Idyllic summer morning

Spending time with extended family over this holiday week points to some indicators of changes to come. A change in options at work has pushed my retirement plans out by one more year; it’s ok, I accept it as more time to bank resources for a future cross country road trip I’ve been plotting out.

Meanwhile there are plenty of adventures on the itinerary for 2019. Fortified an attitude of gratitude, a desire to continue seeking joy, and a deeper committment to practicing kindness for myself as well as others I will turn the calendar page with a heart wide open.


METEOR sculpture at the Oasis Visitor Center Joshua Tree National Park

Walk gently on the path my friends and may adventure find you ready

Winter in Whiskey Hollow

So fellow travelers, the transition from Autumn to Winter has been grey, damp and chilly here in Central New York.

Slight differences in temperatures determine whether it’s raining or snowing . Thick mats of wet leaves create slick patches almost as treacherous as ice. The sun is obscured by dense clouds for days at a time; even the briefest of appearances is cause for celebration.

Quick look ! Do you see what we see?

Delilah and I spy the distant glow of sunshine far down the road we walk almost everyday in our neighborhood.

In the midst of gloom I received some heartening news; I’ve had to reset some hoped for plans lately, so I am going to hold this one close to my heart until it is more certain to unfold.

Meanwhile I opted for a mental health day, which initially included plans to finish Christmas shopping. This era of online purchases with direct recipient shipping is easier but lacks the personal touch which I try to bring to the gifts I give. There’s a simple joy in scouting craft shows and small shops to find the right something for each person on my list.

When the day dawned bright and clear I shifted gears to allow for a visit to a favorite birding spot.

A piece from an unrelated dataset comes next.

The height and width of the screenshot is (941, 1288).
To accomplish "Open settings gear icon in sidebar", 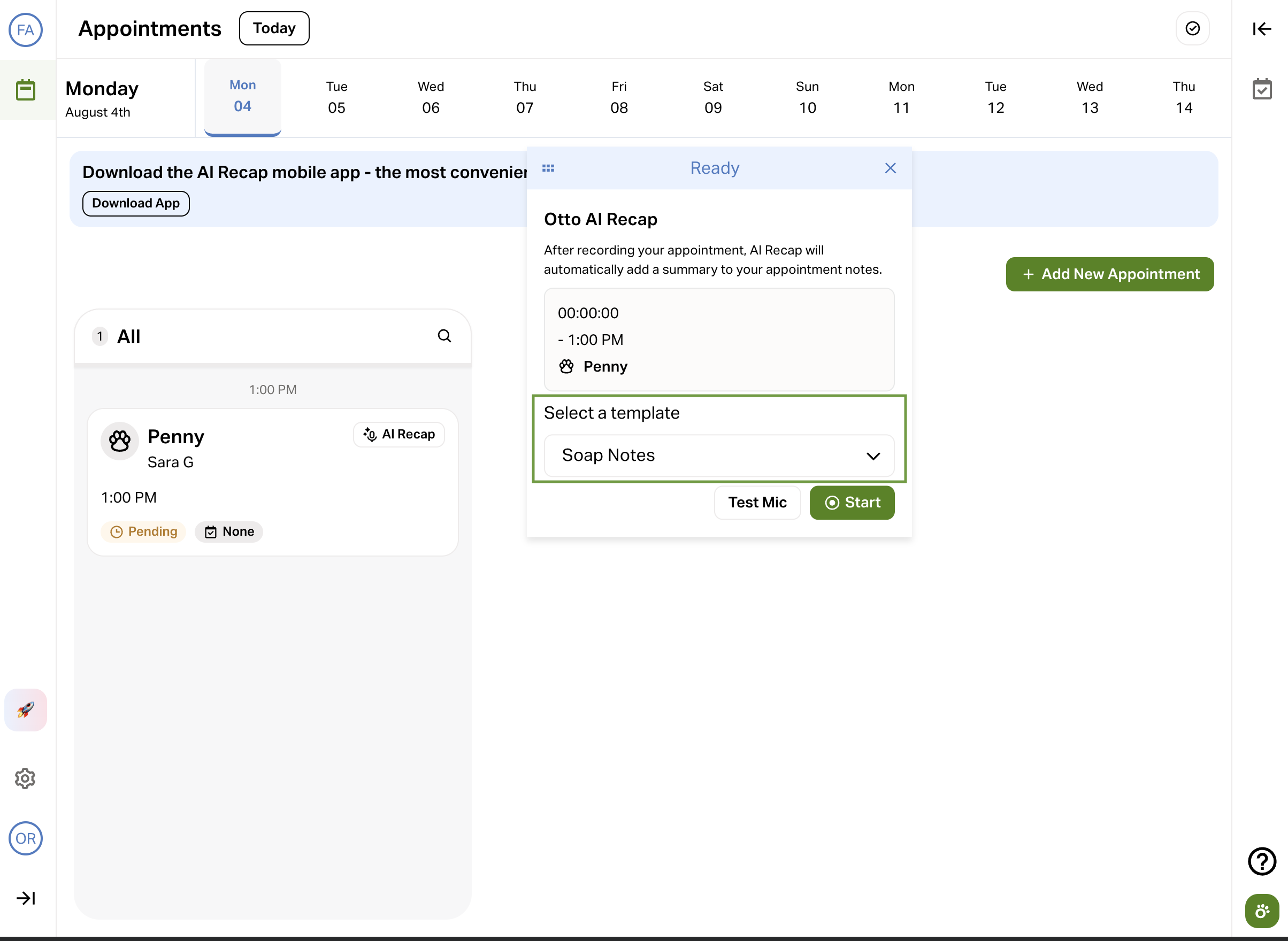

Upon arriving , I remembered why it’s a not a frequent stop on my winter walking destinations. Early snow already covers the minimally maintained roadway; eventually it will become impassable until spring.

For now I was granted passage through and I drovecarefully along the winding road marveling at the transformation winter has made.

The little brook still babbles free and blissful it has not frozen over yet

Everything has become something new unto itself, familiar and yet not, a reflection of the path I am trying to navigate right now. I think I can see the way forward and yet, a sudden change leaves me on less certain footing.

Tracks in the snow leading to the little pond

Wrapped in the deep silence of these favorite woods blanketed in snow, lost in thought the bright chirping of a chickadee called me back.

High on a pine branch
One bird sits and sings alone
Joy cascades like snow

A simple, familiar reminder. Stop, look, listen.

What we seek is closer than we think.

Walk gently on the path my friends and may adventure find you ready.

Saved by Gratitude

So fellow travelers, today in the United States it is Thanksgiving Day. It is my favorite holiday because it’s primary focus is on two of my favorite human experiences: family and food, wrapped in an atmosphere of my favorite spiritual practice: gratitude.

Even though this is another year without our daughters joining us at the table, we are blessed with extended family whom we gather with to celebrate. I am grateful for our family, as I am for many things in my life: a comfortable home, good friends, gainful employment, reliable transportation, freedom of expression, places of solitude where the raw  beauty of nature restores my spirit; the list can be infinitely expanded on.

Yet most of all I am grateful for gratitude because gratitude honestly saved my life.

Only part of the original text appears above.